L’avocate, militante des droits de l’homme, a, en quelques jours d’incarcération à la prison centrale de Kondengui, gagné l’estime des autres détenues de cette maison d’arrêt, selon un avocat du Mouvement pour la renaissance du Cameroun (Mrc). Par son courage enviable, la « dame de fer » a ajouté une touche féminine à un combat où n’avaient émergé, jusqu’ici, que des figures masculines.
Au cabinet de maître Michelle Ndoki à Douala, le travail se poursuit normalement. Le visiteur ne remarque pas à première vue l’absence du maître des céans. Toutefois, ce climat de sérénité cache mal l’angoisse liée aux lendemains, à l’issue incertaine de ce qu’il convient désormais d’appeler l’affaire Michelle Ndoki, ou plutôt l’affaire Maurice Kamto, Alain Fogue Tedom, Michelle Ndoki, Albert Dzongang, Paul Eric Kingue, Gaston Abe Abe alias « général » Valséro et compagnie. Car les causes des uns et des autres sont liées, autant que leurs destins, dans ce procès que Tibor Nagy, Dupont Moretti, entre autres, ont qualifié de politique.
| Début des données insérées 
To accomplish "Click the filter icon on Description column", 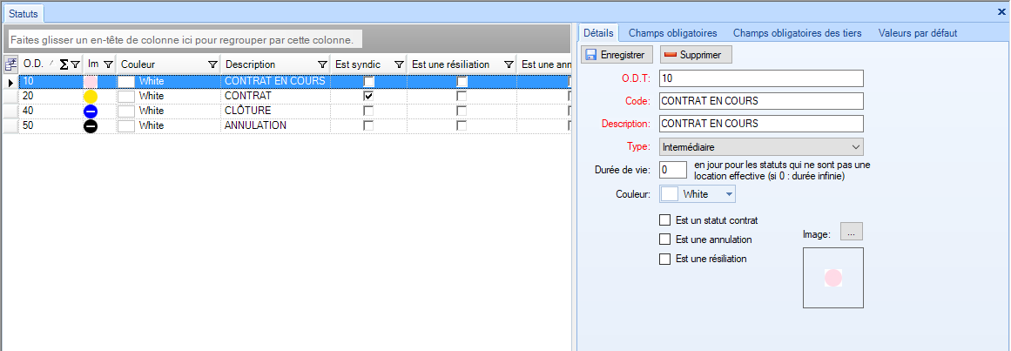I will click(323, 64).
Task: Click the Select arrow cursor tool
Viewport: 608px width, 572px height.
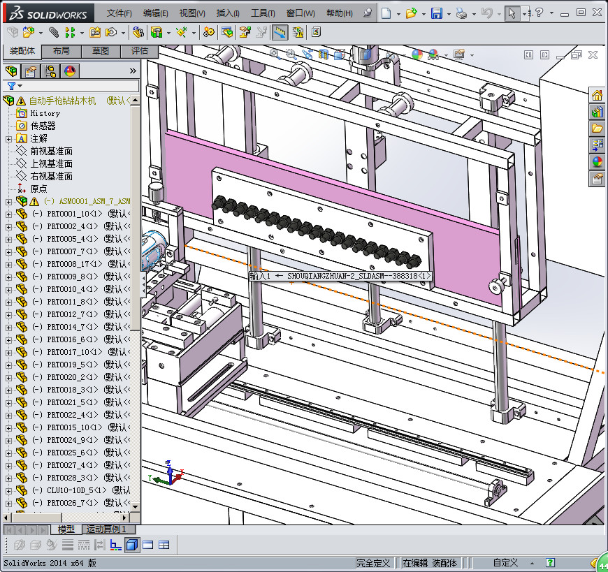Action: tap(512, 13)
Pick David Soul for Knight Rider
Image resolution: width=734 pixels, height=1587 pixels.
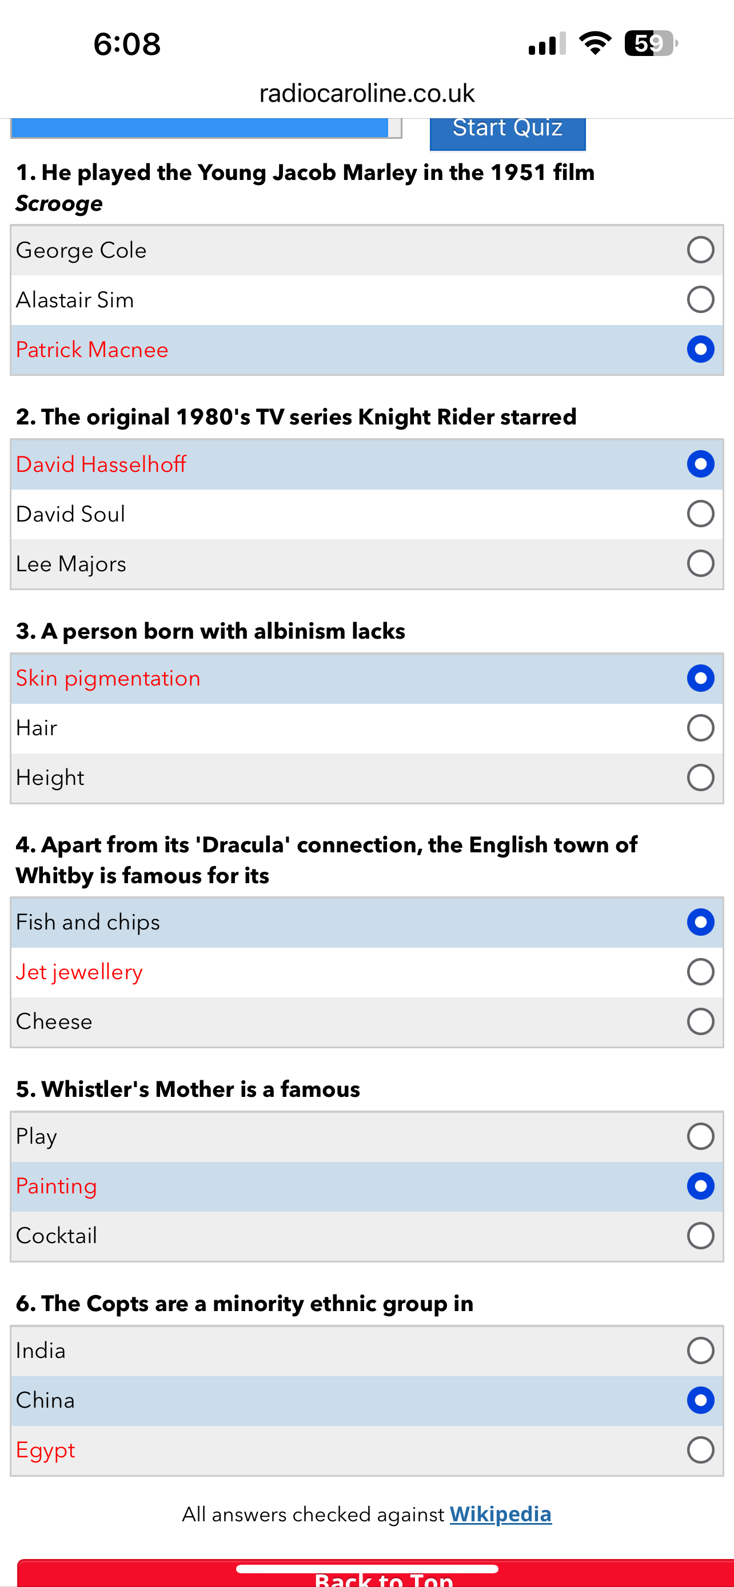(700, 514)
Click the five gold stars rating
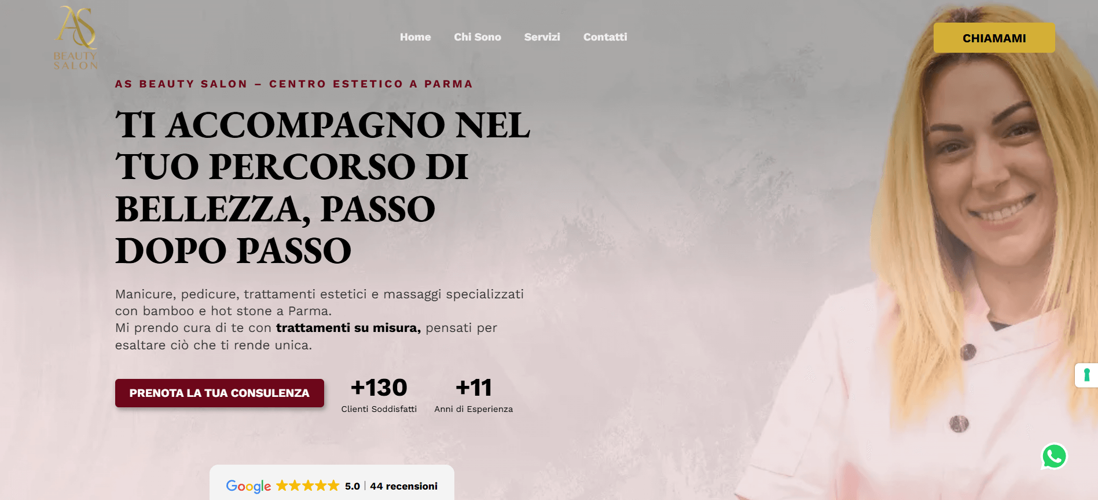 [307, 486]
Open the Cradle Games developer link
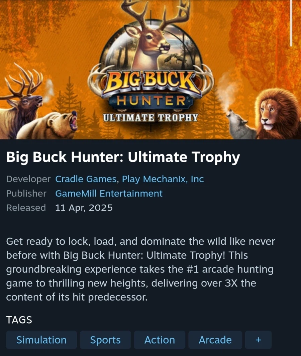 86,179
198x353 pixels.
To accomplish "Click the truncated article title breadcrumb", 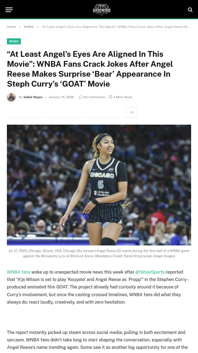I will (116, 27).
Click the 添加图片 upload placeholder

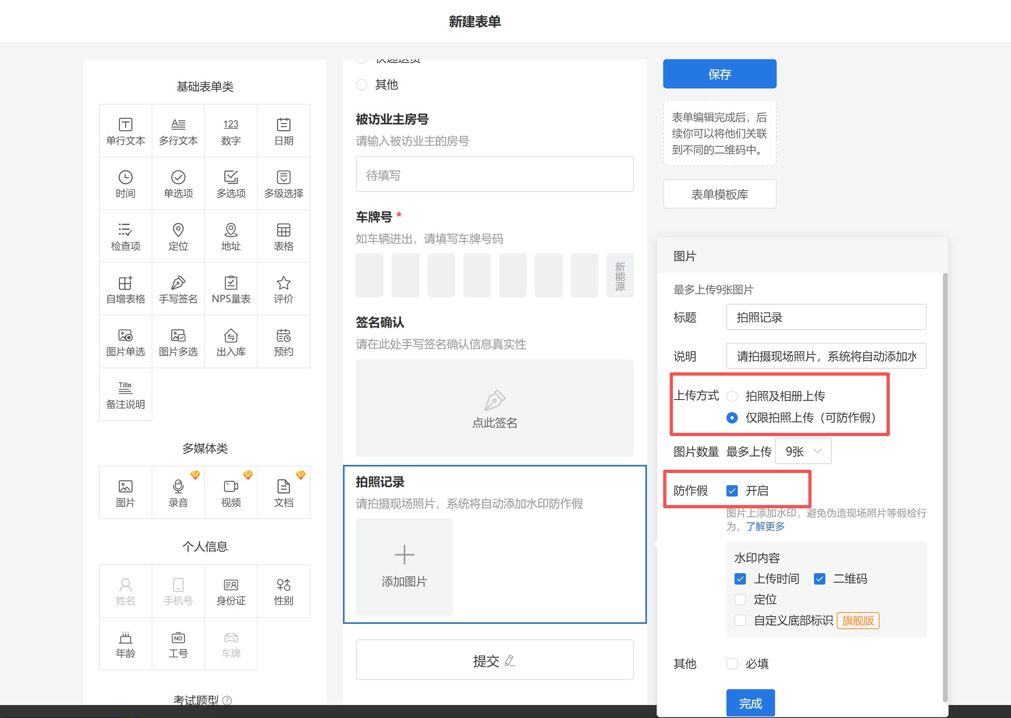click(x=404, y=567)
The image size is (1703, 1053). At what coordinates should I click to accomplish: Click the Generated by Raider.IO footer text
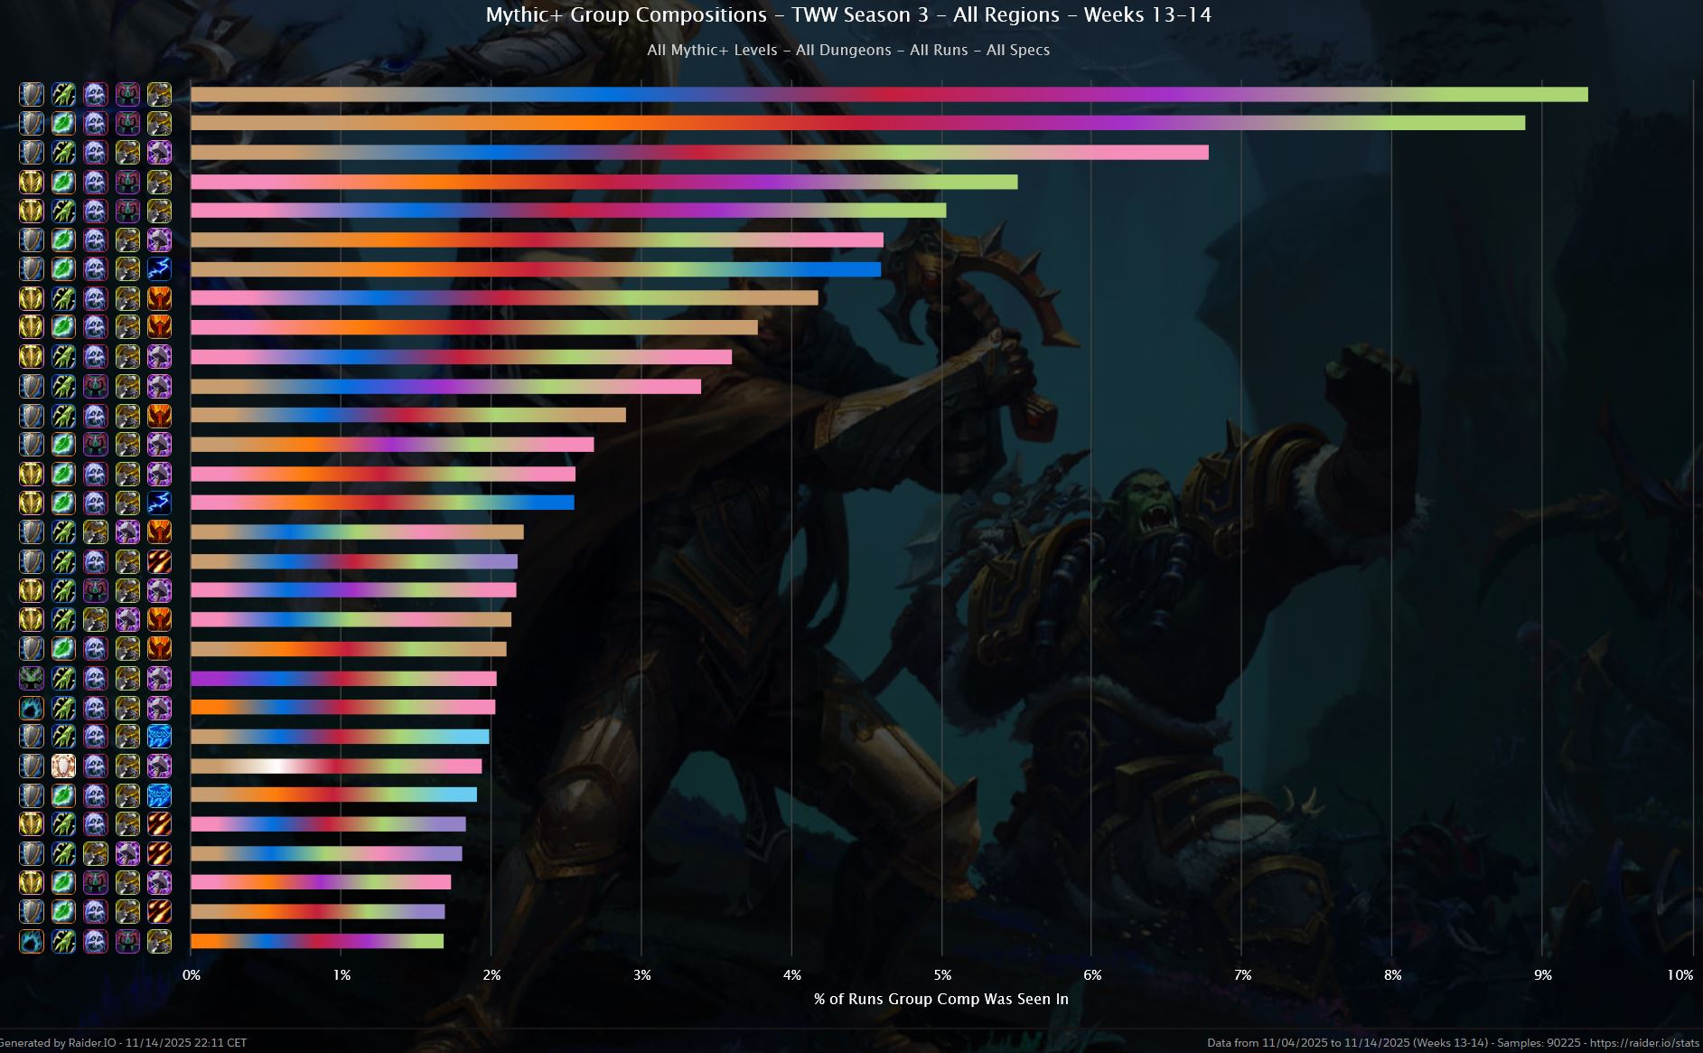pos(124,1042)
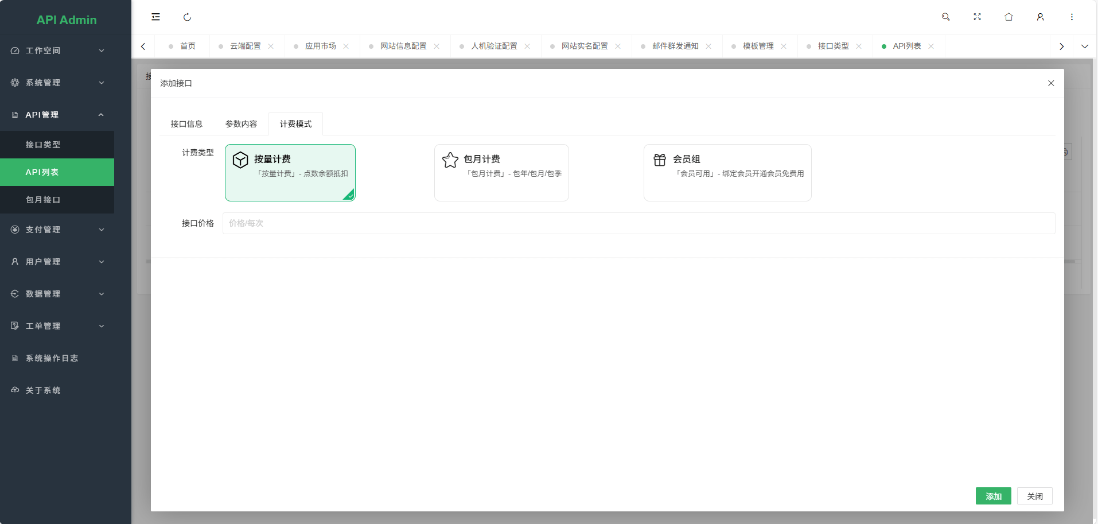
Task: Click the kebab menu icon in top-right
Action: (1071, 17)
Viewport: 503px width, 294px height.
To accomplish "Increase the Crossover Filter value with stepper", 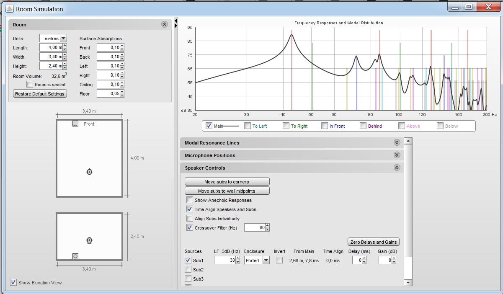I will [x=267, y=226].

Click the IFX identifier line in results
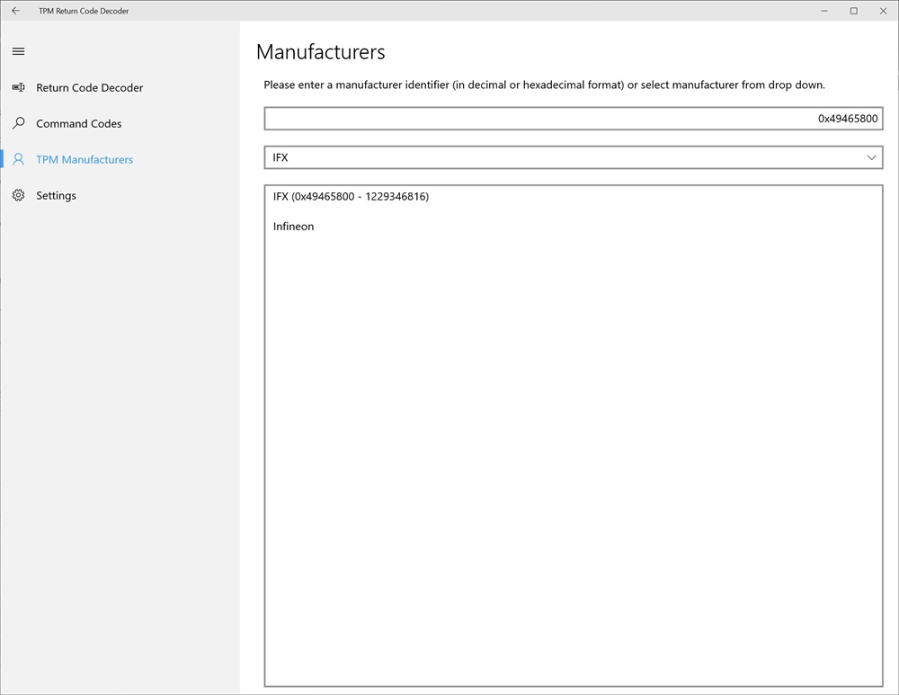pyautogui.click(x=351, y=197)
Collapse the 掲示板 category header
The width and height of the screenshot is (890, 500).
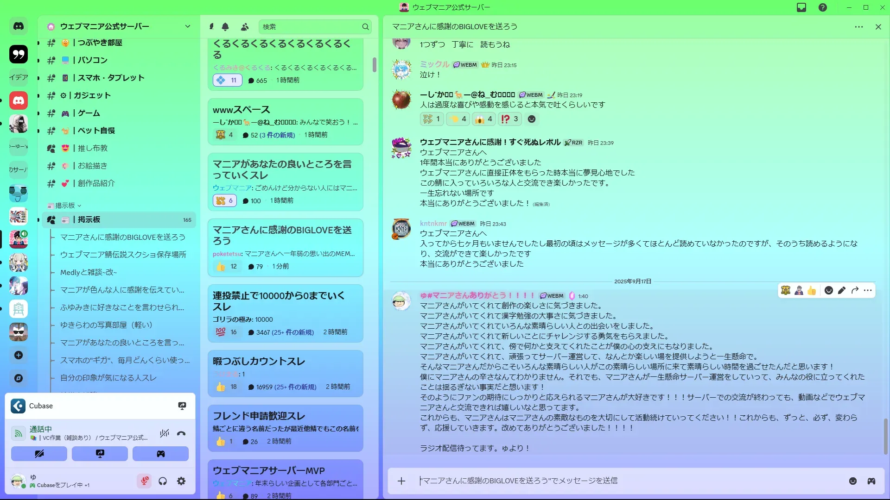click(x=65, y=206)
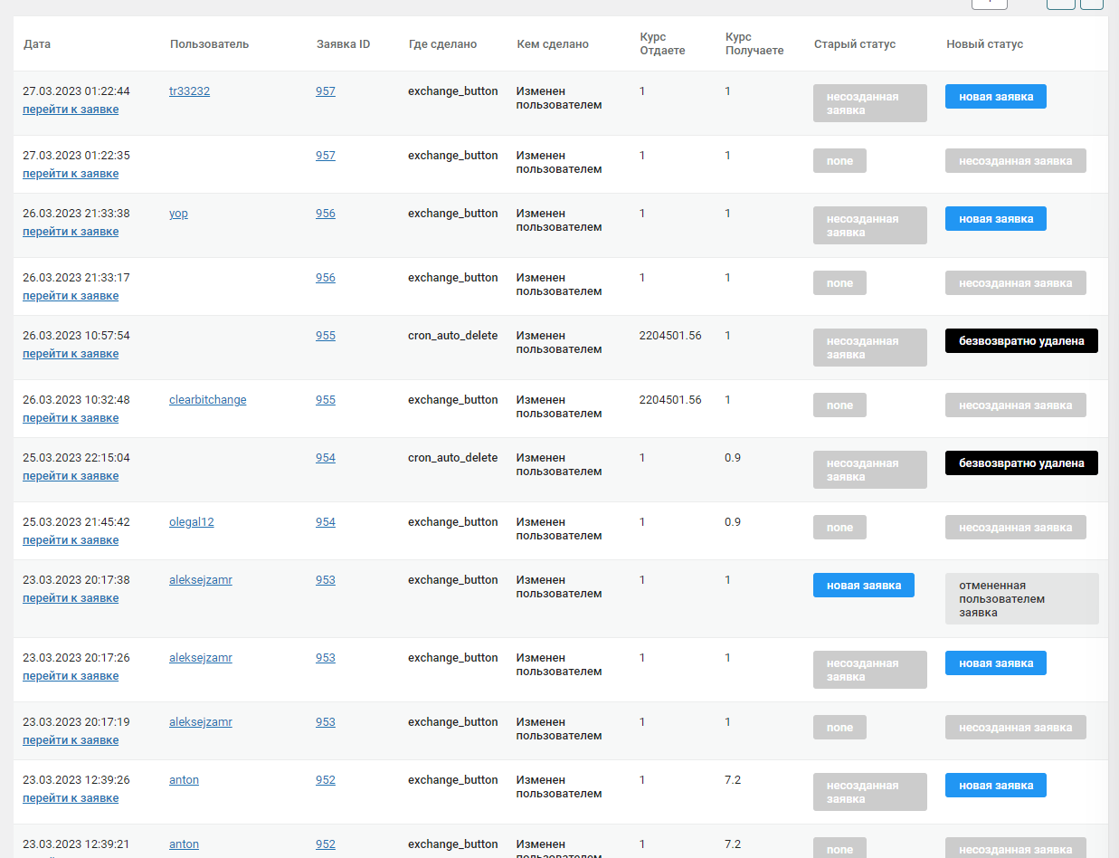Click the 'Заявка ID' column header
The image size is (1119, 858).
tap(343, 44)
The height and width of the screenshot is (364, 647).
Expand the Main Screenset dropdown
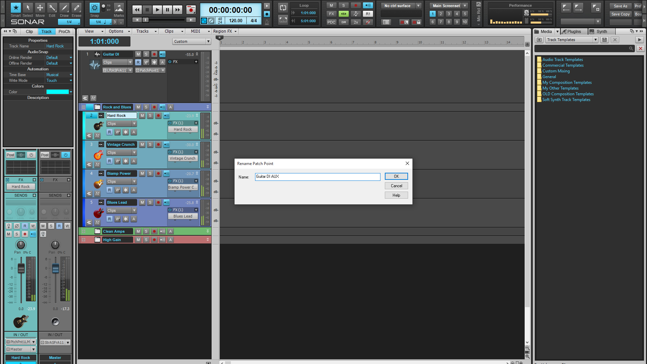[x=465, y=6]
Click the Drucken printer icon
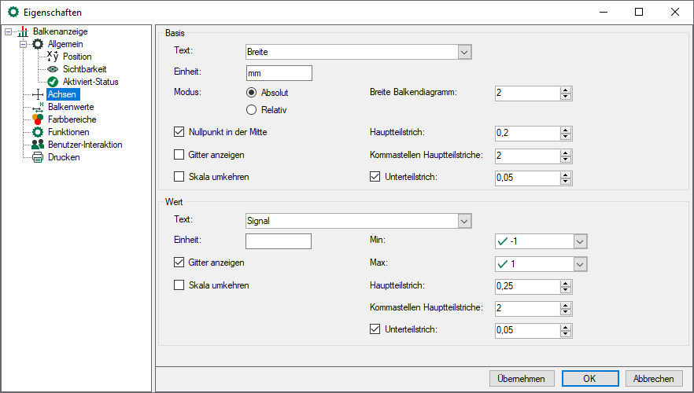The width and height of the screenshot is (694, 393). pos(38,157)
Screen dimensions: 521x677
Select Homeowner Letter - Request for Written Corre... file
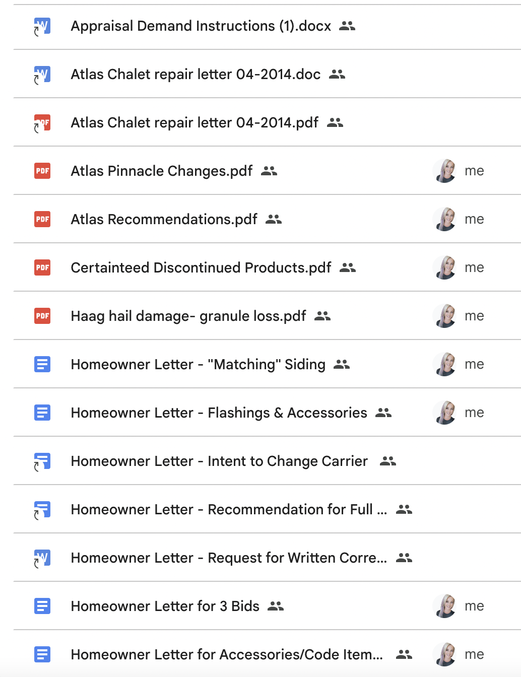tap(228, 558)
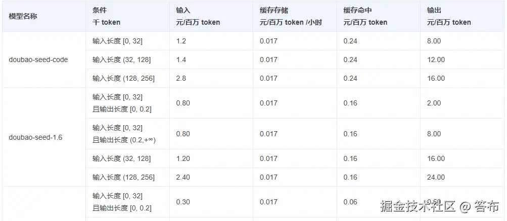
Task: Click the 1.20 input price cell
Action: click(x=183, y=158)
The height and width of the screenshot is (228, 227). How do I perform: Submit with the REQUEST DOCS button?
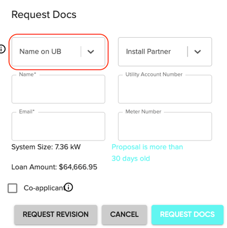tap(188, 215)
« Je ne suis ni sereine, ni dans l’anxiété, parce que c’est une situation difficile à définir. Donc je regarde, je suis prévenante et pragmatique. Je suis consciente que cette situation peut s’enliser et peut s’éterniser. Tout comme les choses peuvent aussi changer brusquement et qu’elle [Me Ndoki] se retrouve dehors », a confié une collaboratrice de l’avocate. Au téléphone avec le reporter du Jour dans l’après-midi du jeudi, 21 mars 2019, cette proche collaboratrice de la vice-présidente du directoire des femmes du Mouvement pour la renaissance du Cameroun (Mrc) ne laisse pas à son interlocuteur l’occasion de deviner la moindre émotion, ni le moindre sentiment de défection dans sa voix. Le portail de la diaspora camerounaise de Belgique. Les affaires courantes sont gérées par maître Leticia Rose Mbondo Kanga, une autre collaboratrice de l’avocate privée de liberté voici bientôt un mois. « Le cabinet depuis l’arrestation de maître Ndoki est géré. Il y a particulièrement un avocat avec qui elle travaillait, qui suit les dossiers en cours. Les dossiers les plus compliqués et les nouveaux dossiers, on les a laissé couler, le cabinet s’est déconstitué. Mais les procédures pendantes, le cabinet les suit jusqu’à la fin par une autre avocate qui travaille au cabinet », nous a-t-on confié au secrétariat de cette « prisonnière du président ».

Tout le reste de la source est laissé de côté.